Glaxo Names Goldman Banker Dingemans as Finance Chief as Witty Seeks Deals
Dingemans, 47, leads Goldman’s European mergers business and has more than 25 years of investment banking experience, London-based Glaxo said in a statement today. He will become CFO-designate Jan. 4 and replace Julian Heslop, 57, as chief financial officer when he retires at the end of March, the company said.
“Simon’s appointment as CFO reflects the need for GSK to operate with both creativity and continued financial discipline,” Glaxo Chief Executive Officer Andrew Witty said in the statement. “Simon will bring valuable experience and capability to support us in our strategy to grow and diversify GSK’s business through organic means and bolt-on acquisitions.”

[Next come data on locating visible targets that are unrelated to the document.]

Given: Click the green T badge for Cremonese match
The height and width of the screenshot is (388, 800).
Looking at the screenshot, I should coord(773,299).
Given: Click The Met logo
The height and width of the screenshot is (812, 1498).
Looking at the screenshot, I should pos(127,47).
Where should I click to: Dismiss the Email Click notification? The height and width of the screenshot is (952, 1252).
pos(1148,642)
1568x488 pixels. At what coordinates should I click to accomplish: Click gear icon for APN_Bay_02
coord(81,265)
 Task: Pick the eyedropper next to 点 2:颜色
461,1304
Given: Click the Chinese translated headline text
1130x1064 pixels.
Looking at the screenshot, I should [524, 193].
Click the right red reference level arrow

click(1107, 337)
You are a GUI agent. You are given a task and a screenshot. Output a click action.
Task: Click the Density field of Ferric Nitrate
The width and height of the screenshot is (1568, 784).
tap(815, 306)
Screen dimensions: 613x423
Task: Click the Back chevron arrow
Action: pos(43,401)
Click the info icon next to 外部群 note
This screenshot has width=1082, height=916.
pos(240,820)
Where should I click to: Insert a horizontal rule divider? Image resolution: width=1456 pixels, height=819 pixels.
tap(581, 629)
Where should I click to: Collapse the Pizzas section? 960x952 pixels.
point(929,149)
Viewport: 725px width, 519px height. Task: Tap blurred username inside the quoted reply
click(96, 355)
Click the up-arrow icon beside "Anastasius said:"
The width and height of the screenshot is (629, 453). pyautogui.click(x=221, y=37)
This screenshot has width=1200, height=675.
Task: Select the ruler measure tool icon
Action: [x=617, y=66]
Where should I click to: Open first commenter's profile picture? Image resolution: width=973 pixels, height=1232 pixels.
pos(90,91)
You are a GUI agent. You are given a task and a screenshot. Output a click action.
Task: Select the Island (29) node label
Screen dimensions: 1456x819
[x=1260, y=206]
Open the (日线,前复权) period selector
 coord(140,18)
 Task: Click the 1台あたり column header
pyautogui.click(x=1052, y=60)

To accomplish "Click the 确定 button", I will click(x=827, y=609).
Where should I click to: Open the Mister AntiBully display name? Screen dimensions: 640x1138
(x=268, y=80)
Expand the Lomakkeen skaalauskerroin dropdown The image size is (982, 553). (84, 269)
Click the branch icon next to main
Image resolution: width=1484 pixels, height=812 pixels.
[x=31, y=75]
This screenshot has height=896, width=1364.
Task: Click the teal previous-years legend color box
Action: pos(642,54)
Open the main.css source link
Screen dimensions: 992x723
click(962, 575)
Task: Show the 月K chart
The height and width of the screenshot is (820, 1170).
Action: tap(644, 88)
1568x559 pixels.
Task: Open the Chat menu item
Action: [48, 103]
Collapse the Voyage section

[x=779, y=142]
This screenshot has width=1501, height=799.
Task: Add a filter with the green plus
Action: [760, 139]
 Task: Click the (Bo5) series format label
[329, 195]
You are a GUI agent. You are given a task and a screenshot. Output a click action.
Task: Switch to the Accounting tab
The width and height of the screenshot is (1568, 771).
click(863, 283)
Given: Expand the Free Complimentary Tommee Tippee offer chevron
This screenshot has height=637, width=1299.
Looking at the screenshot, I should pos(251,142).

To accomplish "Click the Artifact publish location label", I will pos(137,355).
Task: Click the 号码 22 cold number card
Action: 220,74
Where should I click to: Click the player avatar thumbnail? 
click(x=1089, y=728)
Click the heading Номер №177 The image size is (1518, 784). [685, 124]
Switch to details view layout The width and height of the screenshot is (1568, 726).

Glaxo has done 24 acquisitions and joint ventures since Witty became CEO in May 2008 in an effort to replace revenue that will be lost to rival generic treatments, according to Bloomberg data. The biggest was the $2.9 billion purchase of Stiefel Laboratories Inc., a closely held U.S. drugmaker, in July 2009. Glaxo is expanding in emerging markets and consumer products.
Dingemans was named a Goldman partner in 2000, the same year in which he advised Vodafone Plc on its $175 billion hostile takeover of Mannesmann AG in 2000. Christopher Gent, who was CEO of Vodafone at the time, is Glaxo’s chairman. Dingemans last year helped Glaxo create ViiV Healthcare, a venture with Pfizer Inc. to develop drugs for HIV. New York-based Goldman doesn’t immediately plan to replace Dingemans in his current role, a spokeswoman in London said.
“Witty has said he doesn’t believe in megamergers and I don’t think a new CFO who just happens to have been a banker is going to change this at all,” said Dominic Valder, an analyst at Evolution Securities Ltd. in London, in a telephone interview.
“Joining a global company as CFO is something I have been keen to do as a next career step for some time,” Dingemans said in a separate e-mailed statement today. “GSK is a company that I have worked closely with for many years.”
Dingemans also will be responsible for delivering cost savings from Glaxo’s global restructuring program and further simplifying the company’s operations, Witty said.
“We do not see this appointment as presaging a change in M&A strategy nor the generally tough financial approach that has underpinned the deals GSK has done and those in which we assume it has chosen not to participate,” Kevin Wilson, an analyst at Citigroup Global Markets in London, wrote in a note to clients.
Dingemans is at least the third Goldman banker to become an executive of a European company in the past year. Jonathan Symonds, a managing director in London, joined Novartis AG of Basel, Switzerland, in September 2009 and now is CFO. John Lindfors, who previously headed European technology investment banking for Goldman, in June become a partner at Digital Sky Technologies, the Russian investment company that owns stakes in Facebook Inc., Groupon Inc. and Zynga Game Network Inc.
Heslop joined Glaxo’s predecessor company in 1998 and became CFO in 2005. “His integrity, diligence, and outstanding technical ability have ensured that GSK has remained financially strong during a period of significant economic turmoil,” Witty said.